## WHAT THE TASK ASKS
Your answer must be the lines from the top of the listing below through the line that holds "The height and width of the screenshot is (586, 1041).", retyped exactly, with no pictures.

## RAW DATA
- Opening Delimiter -

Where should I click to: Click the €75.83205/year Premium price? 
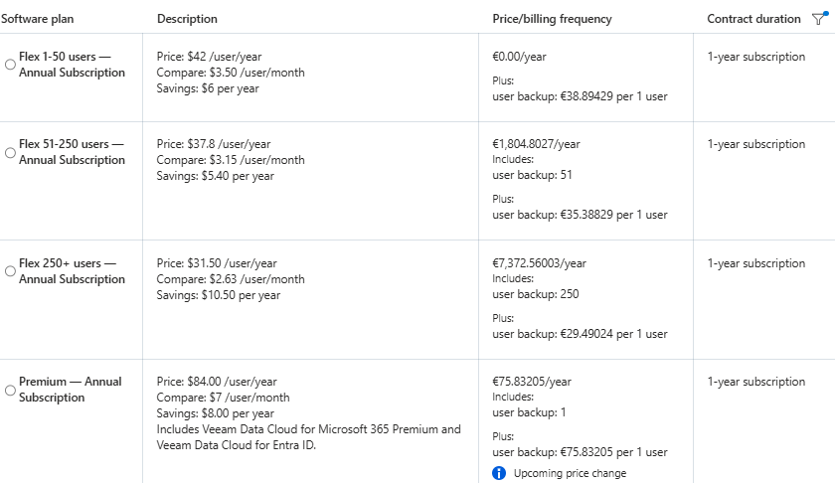(x=532, y=382)
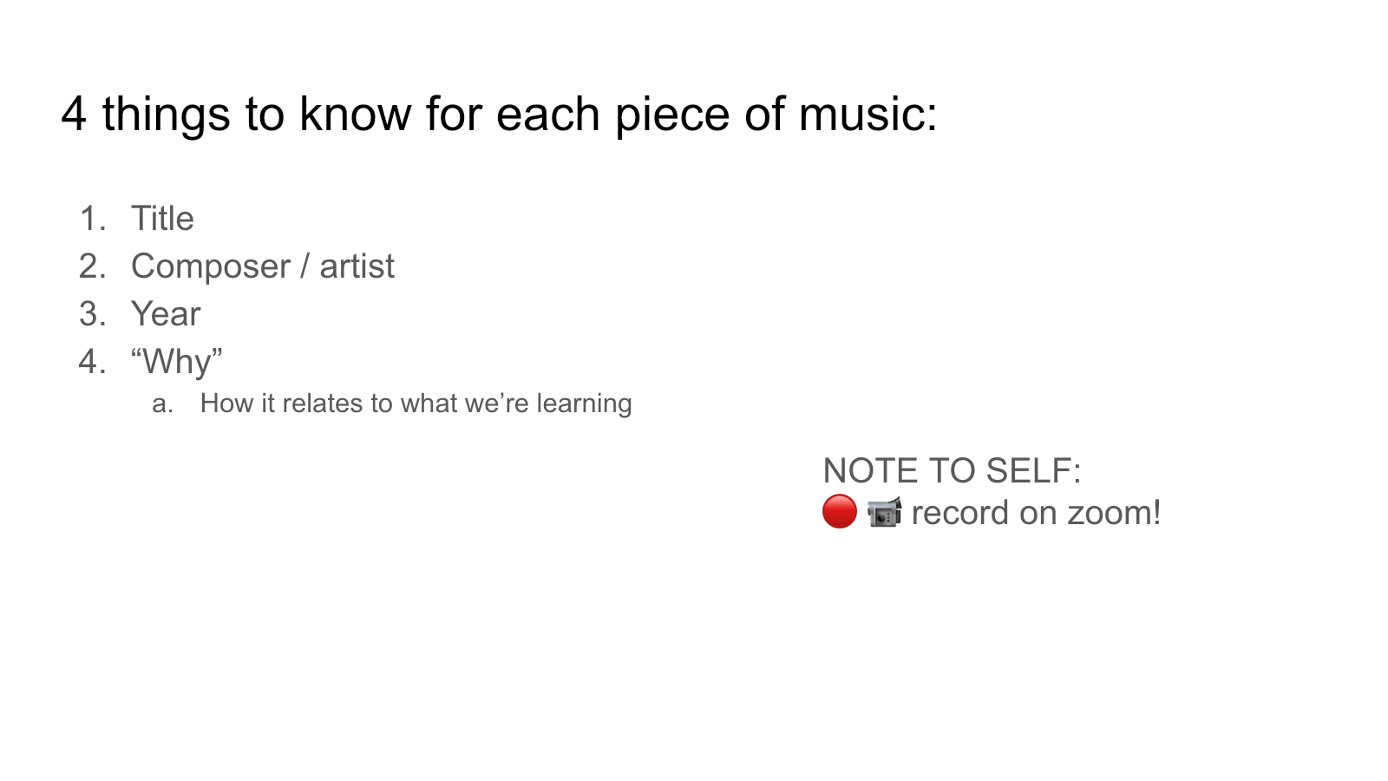Click the "Year" list item
The height and width of the screenshot is (781, 1388).
coord(166,313)
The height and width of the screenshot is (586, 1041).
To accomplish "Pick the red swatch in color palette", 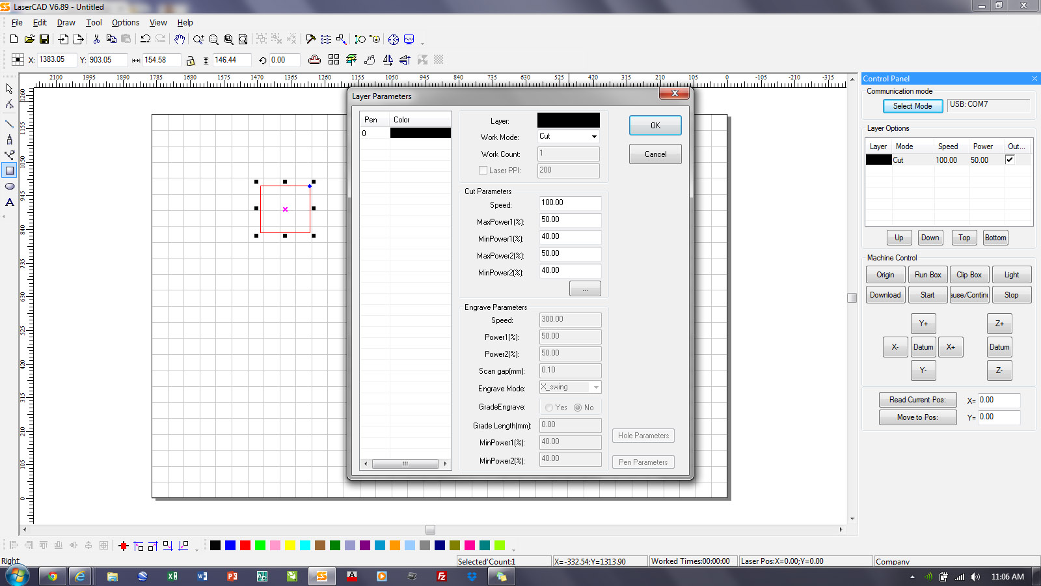I will coord(245,546).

- Closing Delimiter -

## ANSWER SECTION
Where should I click to: Click the €75.83205/year Premium price? 
(x=532, y=382)
Click the "Year" list item
The height and width of the screenshot is (781, 1388).
coord(166,313)
The height and width of the screenshot is (586, 1041).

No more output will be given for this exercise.